Task statement >> Copy out only the lines from the line containing "Tap the Nikolakloster Building (NK) label" to the line containing "tap(197, 165)", swapping every "label" for "caption" and leaving everything else unchanged.

Input rows >>
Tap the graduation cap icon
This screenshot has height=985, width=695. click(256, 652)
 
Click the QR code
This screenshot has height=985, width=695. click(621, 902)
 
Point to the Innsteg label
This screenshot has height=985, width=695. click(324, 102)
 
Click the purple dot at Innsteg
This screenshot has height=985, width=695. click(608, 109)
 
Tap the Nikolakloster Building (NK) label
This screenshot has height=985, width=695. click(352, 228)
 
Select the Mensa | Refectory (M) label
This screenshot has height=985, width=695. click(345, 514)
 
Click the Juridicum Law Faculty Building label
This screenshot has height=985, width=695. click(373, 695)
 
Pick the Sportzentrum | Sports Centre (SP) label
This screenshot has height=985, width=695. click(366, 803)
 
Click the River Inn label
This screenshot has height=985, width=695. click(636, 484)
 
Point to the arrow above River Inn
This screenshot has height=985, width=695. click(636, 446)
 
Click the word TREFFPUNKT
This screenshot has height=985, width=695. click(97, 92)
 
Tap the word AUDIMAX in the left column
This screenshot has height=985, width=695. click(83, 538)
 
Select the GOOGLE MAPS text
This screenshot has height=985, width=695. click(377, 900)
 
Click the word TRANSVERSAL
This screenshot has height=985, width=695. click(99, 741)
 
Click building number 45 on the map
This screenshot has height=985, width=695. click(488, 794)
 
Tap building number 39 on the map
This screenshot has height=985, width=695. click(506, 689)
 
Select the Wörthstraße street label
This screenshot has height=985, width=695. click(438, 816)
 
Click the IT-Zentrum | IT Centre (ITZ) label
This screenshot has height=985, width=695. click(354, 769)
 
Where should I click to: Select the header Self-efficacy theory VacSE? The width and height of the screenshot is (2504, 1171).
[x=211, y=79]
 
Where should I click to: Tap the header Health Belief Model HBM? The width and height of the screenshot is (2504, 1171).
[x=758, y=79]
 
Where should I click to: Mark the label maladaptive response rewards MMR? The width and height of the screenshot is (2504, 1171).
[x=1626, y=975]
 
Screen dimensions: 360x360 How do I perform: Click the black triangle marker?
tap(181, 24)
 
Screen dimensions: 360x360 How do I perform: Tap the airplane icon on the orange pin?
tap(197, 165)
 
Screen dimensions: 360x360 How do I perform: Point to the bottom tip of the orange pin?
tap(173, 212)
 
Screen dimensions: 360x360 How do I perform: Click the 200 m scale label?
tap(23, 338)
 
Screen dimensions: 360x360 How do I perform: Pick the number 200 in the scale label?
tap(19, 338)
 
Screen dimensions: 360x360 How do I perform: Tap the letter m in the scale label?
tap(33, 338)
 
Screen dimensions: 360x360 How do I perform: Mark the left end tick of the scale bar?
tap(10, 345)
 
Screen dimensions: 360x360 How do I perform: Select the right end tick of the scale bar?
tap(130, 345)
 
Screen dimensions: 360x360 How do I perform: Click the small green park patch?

Exercise solution >>
Tap the Nikolakloster Building (NK) caption
This screenshot has height=985, width=695. click(352, 228)
 
Select the Mensa | Refectory (M) caption
This screenshot has height=985, width=695. click(345, 514)
 
Click the Juridicum Law Faculty Building caption
This screenshot has height=985, width=695. click(373, 695)
 
Pick the Sportzentrum | Sports Centre (SP) caption
This screenshot has height=985, width=695. click(366, 803)
 
Click the River Inn caption
This screenshot has height=985, width=695. click(636, 484)
 
Point to the arrow above River Inn
This screenshot has height=985, width=695. click(636, 446)
 
Click the word TREFFPUNKT
This screenshot has height=985, width=695. click(97, 92)
 
Tap the word AUDIMAX in the left column
This screenshot has height=985, width=695. click(83, 538)
 
Select the GOOGLE MAPS text
This screenshot has height=985, width=695. click(377, 900)
 
Click the word TRANSVERSAL
This screenshot has height=985, width=695. click(99, 741)
 
Click building number 45 on the map
This screenshot has height=985, width=695. click(488, 794)
 
Tap building number 39 on the map
This screenshot has height=985, width=695. click(506, 689)
 
Select the Wörthstraße street caption
This screenshot has height=985, width=695. click(438, 816)
 
Click the IT-Zentrum | IT Centre (ITZ) caption
This screenshot has height=985, width=695. click(354, 769)
 
Where should I click to: Select the header Self-efficacy theory VacSE? The width and height of the screenshot is (2504, 1171).
[x=211, y=79]
 
Where should I click to: Tap the header Health Belief Model HBM? The width and height of the screenshot is (2504, 1171).
[x=758, y=79]
 
Where should I click to: Mark the caption maladaptive response rewards MMR? The width and height of the screenshot is (2504, 1171).
[x=1626, y=975]
 
Screen dimensions: 360x360 How do I perform: Click the black triangle marker?
tap(181, 24)
 
Screen dimensions: 360x360 How do I perform: Tap the airplane icon on the orange pin?
tap(197, 165)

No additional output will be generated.